Collected data entries:
= = =

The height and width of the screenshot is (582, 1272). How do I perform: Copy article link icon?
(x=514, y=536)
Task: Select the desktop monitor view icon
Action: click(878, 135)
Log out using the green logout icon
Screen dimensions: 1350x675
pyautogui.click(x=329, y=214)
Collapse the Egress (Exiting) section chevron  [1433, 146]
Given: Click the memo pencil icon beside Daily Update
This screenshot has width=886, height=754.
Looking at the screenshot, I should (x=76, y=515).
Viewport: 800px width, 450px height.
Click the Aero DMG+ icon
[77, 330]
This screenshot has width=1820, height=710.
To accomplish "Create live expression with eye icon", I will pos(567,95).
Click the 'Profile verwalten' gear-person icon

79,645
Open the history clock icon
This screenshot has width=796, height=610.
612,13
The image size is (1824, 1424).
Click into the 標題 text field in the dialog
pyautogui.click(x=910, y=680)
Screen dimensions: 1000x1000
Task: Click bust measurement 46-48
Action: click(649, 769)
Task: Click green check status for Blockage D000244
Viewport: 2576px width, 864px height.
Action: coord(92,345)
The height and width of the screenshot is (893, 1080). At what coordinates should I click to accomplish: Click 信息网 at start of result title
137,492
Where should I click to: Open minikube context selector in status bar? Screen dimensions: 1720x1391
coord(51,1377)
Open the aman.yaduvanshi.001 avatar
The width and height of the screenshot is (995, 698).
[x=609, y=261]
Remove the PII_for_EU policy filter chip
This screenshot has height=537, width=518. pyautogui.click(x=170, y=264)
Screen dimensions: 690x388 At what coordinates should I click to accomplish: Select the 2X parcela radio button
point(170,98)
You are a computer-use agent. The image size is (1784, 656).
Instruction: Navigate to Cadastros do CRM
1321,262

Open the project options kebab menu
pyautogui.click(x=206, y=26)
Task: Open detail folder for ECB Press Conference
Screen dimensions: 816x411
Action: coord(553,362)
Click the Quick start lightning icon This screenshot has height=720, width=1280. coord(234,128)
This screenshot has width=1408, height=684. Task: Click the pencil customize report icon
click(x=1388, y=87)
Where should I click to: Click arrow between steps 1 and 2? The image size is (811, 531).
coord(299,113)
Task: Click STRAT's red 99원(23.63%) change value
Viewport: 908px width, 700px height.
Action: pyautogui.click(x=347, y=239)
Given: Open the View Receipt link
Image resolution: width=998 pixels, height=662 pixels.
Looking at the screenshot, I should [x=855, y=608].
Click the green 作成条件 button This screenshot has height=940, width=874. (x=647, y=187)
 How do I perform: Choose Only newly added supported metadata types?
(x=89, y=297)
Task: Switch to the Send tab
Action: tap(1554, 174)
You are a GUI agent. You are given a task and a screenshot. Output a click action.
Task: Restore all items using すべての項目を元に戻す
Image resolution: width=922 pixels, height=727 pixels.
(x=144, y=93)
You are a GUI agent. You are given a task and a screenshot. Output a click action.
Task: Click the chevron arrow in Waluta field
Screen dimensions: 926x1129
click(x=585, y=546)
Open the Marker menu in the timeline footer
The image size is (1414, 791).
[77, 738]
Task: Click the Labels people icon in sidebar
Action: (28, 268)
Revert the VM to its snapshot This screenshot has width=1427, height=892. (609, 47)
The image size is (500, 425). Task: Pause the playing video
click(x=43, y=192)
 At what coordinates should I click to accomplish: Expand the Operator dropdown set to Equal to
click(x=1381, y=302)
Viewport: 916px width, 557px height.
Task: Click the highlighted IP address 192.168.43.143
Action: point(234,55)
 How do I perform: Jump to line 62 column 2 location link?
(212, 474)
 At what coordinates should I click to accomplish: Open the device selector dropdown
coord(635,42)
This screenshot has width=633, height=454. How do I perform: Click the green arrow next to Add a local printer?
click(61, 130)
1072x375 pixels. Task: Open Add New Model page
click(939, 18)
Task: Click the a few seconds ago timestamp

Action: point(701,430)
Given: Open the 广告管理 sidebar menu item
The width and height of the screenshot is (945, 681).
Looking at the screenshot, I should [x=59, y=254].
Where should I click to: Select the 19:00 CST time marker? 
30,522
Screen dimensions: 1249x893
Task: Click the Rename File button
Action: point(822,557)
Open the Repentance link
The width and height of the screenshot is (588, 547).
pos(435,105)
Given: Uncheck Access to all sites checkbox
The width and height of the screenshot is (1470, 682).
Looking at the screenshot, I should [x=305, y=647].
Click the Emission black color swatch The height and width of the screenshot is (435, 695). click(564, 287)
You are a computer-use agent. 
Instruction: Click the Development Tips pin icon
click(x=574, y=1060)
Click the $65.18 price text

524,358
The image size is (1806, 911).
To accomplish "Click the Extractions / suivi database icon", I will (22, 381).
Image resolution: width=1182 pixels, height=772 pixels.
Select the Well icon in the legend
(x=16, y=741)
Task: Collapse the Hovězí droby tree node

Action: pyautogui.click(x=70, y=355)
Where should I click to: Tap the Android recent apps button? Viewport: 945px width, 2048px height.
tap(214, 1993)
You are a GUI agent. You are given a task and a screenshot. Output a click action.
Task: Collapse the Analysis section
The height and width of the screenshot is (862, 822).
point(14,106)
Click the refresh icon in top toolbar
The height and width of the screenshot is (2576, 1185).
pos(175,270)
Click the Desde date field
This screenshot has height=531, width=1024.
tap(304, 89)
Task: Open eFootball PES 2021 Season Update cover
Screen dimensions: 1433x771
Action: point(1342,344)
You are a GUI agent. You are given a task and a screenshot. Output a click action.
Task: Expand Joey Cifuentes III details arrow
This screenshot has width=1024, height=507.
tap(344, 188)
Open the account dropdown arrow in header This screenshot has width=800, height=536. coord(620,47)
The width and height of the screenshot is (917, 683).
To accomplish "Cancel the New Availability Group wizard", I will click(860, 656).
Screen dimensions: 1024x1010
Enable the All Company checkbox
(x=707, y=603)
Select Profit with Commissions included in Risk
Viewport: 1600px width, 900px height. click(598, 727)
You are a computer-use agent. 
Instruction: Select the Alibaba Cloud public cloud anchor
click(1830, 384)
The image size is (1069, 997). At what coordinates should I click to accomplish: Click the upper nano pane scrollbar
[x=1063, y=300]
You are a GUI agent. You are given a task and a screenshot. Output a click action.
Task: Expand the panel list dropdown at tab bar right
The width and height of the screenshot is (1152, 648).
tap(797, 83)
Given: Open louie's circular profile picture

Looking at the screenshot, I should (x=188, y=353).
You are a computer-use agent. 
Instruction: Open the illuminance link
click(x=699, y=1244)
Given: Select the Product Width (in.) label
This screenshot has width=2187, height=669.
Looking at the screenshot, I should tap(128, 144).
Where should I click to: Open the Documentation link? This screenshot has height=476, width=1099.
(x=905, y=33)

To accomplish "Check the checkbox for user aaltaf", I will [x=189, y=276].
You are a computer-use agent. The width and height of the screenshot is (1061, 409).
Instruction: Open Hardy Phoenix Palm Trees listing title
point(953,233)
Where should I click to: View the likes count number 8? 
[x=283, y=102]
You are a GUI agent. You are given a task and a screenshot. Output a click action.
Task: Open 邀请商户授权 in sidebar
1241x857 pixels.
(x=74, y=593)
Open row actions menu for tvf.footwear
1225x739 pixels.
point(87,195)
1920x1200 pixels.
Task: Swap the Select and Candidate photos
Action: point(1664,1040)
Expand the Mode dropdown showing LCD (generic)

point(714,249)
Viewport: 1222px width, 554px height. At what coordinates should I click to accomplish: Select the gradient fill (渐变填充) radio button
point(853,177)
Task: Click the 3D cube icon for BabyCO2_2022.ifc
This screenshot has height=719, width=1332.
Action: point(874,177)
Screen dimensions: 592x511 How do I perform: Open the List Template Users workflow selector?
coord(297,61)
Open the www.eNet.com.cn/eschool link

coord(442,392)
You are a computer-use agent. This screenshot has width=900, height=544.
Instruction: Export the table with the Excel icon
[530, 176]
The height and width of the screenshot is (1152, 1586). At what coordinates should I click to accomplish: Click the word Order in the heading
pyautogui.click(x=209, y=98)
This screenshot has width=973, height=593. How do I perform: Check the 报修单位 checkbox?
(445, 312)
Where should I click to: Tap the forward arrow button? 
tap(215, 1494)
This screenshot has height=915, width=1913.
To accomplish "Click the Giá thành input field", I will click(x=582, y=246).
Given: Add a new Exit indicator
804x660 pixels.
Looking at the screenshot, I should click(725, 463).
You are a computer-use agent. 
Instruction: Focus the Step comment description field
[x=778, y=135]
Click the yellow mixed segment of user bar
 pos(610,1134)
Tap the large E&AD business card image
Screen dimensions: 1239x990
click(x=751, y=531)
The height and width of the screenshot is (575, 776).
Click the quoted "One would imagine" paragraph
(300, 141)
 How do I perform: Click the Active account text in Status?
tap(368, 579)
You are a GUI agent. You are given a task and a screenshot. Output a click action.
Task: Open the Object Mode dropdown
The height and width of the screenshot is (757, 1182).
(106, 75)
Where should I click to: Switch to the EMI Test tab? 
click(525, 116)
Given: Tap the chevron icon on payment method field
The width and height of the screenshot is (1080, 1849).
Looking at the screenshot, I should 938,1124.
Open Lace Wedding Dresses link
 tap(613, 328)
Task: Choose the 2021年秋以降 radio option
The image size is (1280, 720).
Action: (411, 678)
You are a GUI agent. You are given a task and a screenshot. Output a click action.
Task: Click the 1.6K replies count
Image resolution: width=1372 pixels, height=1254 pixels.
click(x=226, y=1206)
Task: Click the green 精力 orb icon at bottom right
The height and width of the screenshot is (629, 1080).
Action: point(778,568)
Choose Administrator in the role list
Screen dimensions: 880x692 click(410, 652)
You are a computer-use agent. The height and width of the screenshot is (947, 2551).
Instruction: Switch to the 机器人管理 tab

= = =

• **About this exercise**: Above are some lines. Repeat exactly, and only, those from the line that has "Remove the PII_for_EU policy filter chip" through the line that has "You are a computer-use agent. The image".

• **Expected output**:
Remove the PII_for_EU policy filter chip
This screenshot has height=537, width=518. pyautogui.click(x=170, y=264)
Screen dimensions: 690x388 At what coordinates should I click to accomplish: Select the 2X parcela radio button
point(170,98)
You are a computer-use agent. The image size is (1784, 656).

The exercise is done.